FormalPara Erwiderung

Zum Leserbrief von Peroz I et al (2020) CMD-Screening ist wichtig. Schmerz. https://doi.org/10.1007/s00482-020-00489-3

FormalPara Originalbeitrag

Türp JC, Schindler HJ (2020) Screening für kraniomandibuläre Dysfunktionen. Schmerz 34:13–20. https://doi.org/10.1007/s00482-019-00432-1

Wir freuen uns, dass unser Beitrag zur Diskussion anregt und möchten zu den Argumenten der geschätzten Kolleginnen und Kollegen Stellung nehmen:

  1. 1.

    Wir haben nie bestritten, dass im Rahmen einer zahnärztlichen Untersuchung die Durchführung einer Basisdiagnostik, die im Sinne einer „Funktions-Checkliste“ den Zweck hat, funktionelle Auffälligkeiten zu erfassen, eine sinnvolle Maßnahme ist.

  2. 2.

    Eine solche Untersuchung darf aber aus den in unserem Artikel ausführlich dargelegten Gründen nicht „Screening“ genannt werden. Eine adäquate Bezeichnung wäre zum Beispiel „Klinischer Kurzbefund“.

  3. 3.

    Sofern sich ein solcher klinischer Kurzbefund auf das Aufspüren allfälliger Symptome einer kraniomandibulären Dysfunktion (CMD) bezieht, sollte er strikt auf diese Symptome beschränkt bleiben. Es besteht internationaler Konsens, dass sich die Symptome auf Schmerzen in Kaumuskeln und/oder Kiefergelenken, Einschränkungen der Unterkieferbeweglichkeit und Kiefergelenkgeräusche beschränken.
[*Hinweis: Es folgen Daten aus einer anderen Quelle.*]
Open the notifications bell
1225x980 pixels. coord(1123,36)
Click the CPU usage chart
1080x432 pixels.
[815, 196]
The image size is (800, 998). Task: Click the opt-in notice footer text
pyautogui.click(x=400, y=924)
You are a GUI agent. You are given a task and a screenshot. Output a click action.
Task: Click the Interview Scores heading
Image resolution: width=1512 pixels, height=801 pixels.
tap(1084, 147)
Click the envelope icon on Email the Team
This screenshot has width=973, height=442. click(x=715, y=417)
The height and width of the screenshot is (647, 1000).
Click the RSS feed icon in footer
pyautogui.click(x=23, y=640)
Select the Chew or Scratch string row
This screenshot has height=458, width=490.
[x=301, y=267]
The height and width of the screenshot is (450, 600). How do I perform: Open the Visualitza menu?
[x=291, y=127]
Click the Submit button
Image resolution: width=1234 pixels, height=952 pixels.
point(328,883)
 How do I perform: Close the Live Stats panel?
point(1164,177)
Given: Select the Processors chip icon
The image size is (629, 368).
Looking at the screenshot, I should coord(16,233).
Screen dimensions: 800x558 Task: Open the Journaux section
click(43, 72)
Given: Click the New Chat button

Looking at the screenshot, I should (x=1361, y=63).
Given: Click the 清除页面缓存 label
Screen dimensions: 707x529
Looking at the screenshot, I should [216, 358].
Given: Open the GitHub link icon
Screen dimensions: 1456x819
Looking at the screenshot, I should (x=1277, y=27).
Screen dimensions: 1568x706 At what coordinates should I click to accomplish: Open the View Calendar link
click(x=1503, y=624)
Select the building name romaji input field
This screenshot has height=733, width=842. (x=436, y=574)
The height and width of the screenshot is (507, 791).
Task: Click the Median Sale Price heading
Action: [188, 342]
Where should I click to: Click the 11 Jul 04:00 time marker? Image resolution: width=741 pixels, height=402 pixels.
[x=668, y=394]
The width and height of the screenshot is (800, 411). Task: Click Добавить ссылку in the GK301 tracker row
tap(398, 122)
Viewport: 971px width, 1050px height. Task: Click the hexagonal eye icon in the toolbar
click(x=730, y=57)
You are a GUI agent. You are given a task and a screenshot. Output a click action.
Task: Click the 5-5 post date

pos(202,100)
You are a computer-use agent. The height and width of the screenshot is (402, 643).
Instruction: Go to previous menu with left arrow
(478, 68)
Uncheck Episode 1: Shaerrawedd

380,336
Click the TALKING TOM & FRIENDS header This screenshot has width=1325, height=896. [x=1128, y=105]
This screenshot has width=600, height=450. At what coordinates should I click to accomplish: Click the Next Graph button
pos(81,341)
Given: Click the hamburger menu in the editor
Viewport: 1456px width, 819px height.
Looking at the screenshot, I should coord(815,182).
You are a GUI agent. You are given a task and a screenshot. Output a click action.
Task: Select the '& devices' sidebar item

Allerdings wird das Vorhandensein solcher Symptome nicht zwangsläufig die Einleitung weiterer diagnostischer Maßnahmen oder gar einer Therapie erfordern.

  4. 4.

    Die Einbeziehung der Okklusion in die Definition einer CMD, wie dies im Jahre 2016 unter unserer Mitwirkung im Rahmen einer Arbeitsgruppe der Deutschen Gesellschaft für Funktionsdiagnostik und -therapie (DGFDT) erfolgte, ist international unüblich. Unsere Zustimmung zu dieser damals stark diskutierten Änderung wird von uns aus heutiger Sicht als Fehler angesehen.

  5. 5.

    Die Anwendung des DGFDT-Erhebungsbogens „CMD-Screening (CMD-Basisdiagnostik)“ geht mit der Gefahr einer Überdiagnostik („erweiterte Untersuchung“) einher. Diese wiederum kann eine nichtindizierte Therapie zur Folge haben.

  6. 6.

    In Bezug auf den Gegensatz „funktioneller Kurzbefund“ versus „CMD-Screening-Bogen“ bietet sich eine Analogie aus dem Fischereiwesen an: Abhängig von der Fangmethode (Angelfischerei versus Treibnetzfischerei) erhält man wenig oder viel „Beifang“. Ethische Gesichtspunkte hier (Patienten) und dort (Fische) gebieten, den „Beifang“ so gering zu halten wie möglich.